Dimenticate i maiali dalla stazza imponente, sporchi e ammassati negli allevamenti intensivi. Dimenticate anche il tipico colore rosa e la prolificità da record. E pensate che per circa 6mila anni l’aspetto del suino è stato ben diverso: un animale dal manto scuro, nero o rossastro, solitamente con setole lunghe e rigide, che scorrazzava nei boschi e si cibava di ghiande, tuberi e radici. Dotato di buona muscolatura e con un peso di 70-80 Kg (oggi i suini del circuito Dop devono essere tra 160 e 176 Kg), viveva al massimo tre anni ed era un caposaldo del sistema economico delle famiglie italiane ed europee. L’allevamento all’aperto e l’alimentazione controllata permettevano di avere una carne nutriente, grassa, saporita e gustosa, ideale per i ceti più poveri perché non necessitava di costose spezie o del pregiatissimo sale.



Tutto comincia a cambiare all’inizio dell’Ottocento: da una serie di esperimenti genetici messi a punto in Inghilterra si arriva al maiale com’è noto oggi nell’immaginario collettivo. Nasce infatti la Large White (o Yorkshire), razza ottenuta Oltremanica dall’incrocio di scrofe locali e verri asiatici di diversa provenienza: un suino più pesante, prolifico, resistente e meno aggressivo e muscoloso dei predecessori. In una parola, più efficiente. E in linea con le richieste dell’industria, interessata alla produzione di massa, redditizia e standardizzata.



Come tutti i processi storici, anche la predominanza del suino “prodotto in serie” è avvenuta per gradi. A farne le spese, decennio dopo decennio, proprio le razze di maiale nero, meno convenienti e allettanti per allevatori e aziende.

Negli ultimi trent’anni abbiamo assistito a una riscoperta delle specialità prodotte da queste razze antiche, la cui storia è legata a doppio filo a quella dell’uomo fin dal Neolitico. Le ragioni sono diverse: consumatori e chef sono sempre in cerca di novità, specialmente in un segmento tradizionale come quello dei salumi. Se poi la novità consiste nel recupero di una razza antica, ancora meglio. Ma c’è di più: sono salumi con un profilo nutrizionale di tutto rispetto, con meno grassi saturi, più grassi polinsaturi come Omega 6 e Omega 9 (presenti anche nell’olio di oliva) e proteine in abbondanza. Tanto che nel 2015 il Nero di Calabria ha pure vinto il premio Medusa come miglior prodotto salutistico. Niente male per un alimento di solito bandito dalla dieta.

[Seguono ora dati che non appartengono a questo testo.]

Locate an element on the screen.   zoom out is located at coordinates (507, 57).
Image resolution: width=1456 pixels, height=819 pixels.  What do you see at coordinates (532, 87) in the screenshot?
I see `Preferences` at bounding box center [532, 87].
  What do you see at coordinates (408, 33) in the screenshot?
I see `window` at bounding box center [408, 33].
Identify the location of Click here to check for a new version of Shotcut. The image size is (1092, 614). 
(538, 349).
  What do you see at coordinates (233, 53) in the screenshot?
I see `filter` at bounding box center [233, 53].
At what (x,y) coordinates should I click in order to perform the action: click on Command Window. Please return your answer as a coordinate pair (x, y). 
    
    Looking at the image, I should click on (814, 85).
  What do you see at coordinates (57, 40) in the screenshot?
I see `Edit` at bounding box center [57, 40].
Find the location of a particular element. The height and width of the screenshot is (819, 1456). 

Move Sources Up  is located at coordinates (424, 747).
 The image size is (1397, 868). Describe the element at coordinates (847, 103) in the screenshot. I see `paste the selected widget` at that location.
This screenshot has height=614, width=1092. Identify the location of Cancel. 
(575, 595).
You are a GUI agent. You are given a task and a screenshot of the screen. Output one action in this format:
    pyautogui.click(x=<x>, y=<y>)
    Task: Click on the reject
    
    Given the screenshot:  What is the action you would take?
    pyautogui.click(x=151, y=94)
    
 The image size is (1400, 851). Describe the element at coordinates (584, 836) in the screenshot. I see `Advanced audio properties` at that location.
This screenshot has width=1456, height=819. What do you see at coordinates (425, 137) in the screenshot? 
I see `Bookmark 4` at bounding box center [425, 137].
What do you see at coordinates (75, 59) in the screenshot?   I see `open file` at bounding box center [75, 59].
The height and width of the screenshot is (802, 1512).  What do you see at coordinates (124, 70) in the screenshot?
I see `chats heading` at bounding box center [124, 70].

C’è poi il fascino di un processo produttivo rispettoso dei tempi della natura: i suini neri necessitano dei loro spazi, del loro cibo e delle loro attenzioni. La resa finale non è compatibile con gli omologhi da allevamenti intensivi in termini di quantità. Ma nemmeno si possono paragonare la qualità, la marezzatura, il gusto e il sapore di carni, prosciutti, salami, pancette e altre prelibatezze ottenute da Mora Romagnola, Cinta Senese, Nero dei Nebrodi, Nero Casertano, Nero Apulo Calabrese e Sardo, per citare le sei razze autoctone riconosciute, ciascuna con le sue peculiarità. Sono state salvate dall’estinzione da allevatori caparbi (pensiamo al pregevole lavoro di Filiera Madeo in Calabria) a partire da pochi esemplari, in alcuni casi addirittura poche decine. Altro discorso, invece, per le razze “ricostituite”: il Nero di Parma e il Nero di Lomellina, frutto di incroci genetici che hanno meritoriamente ricostruito suini con caratteristiche simili ai capi originali scomparsi.

Ma quali sono i numeri del comparto? Stiamo parlando di circa 400 allevamenti, come fa sapere l’Associazione nazionale allevatori suini, per una produzione di poche decine di migliaia di capi su tutto il territorio italiano: una nicchia, certo, e tale resterà per un bel pezzo. E poi diciamola tutta: il fatto di essere una produzione limitata non è forse un ulteriore elemento di fascino?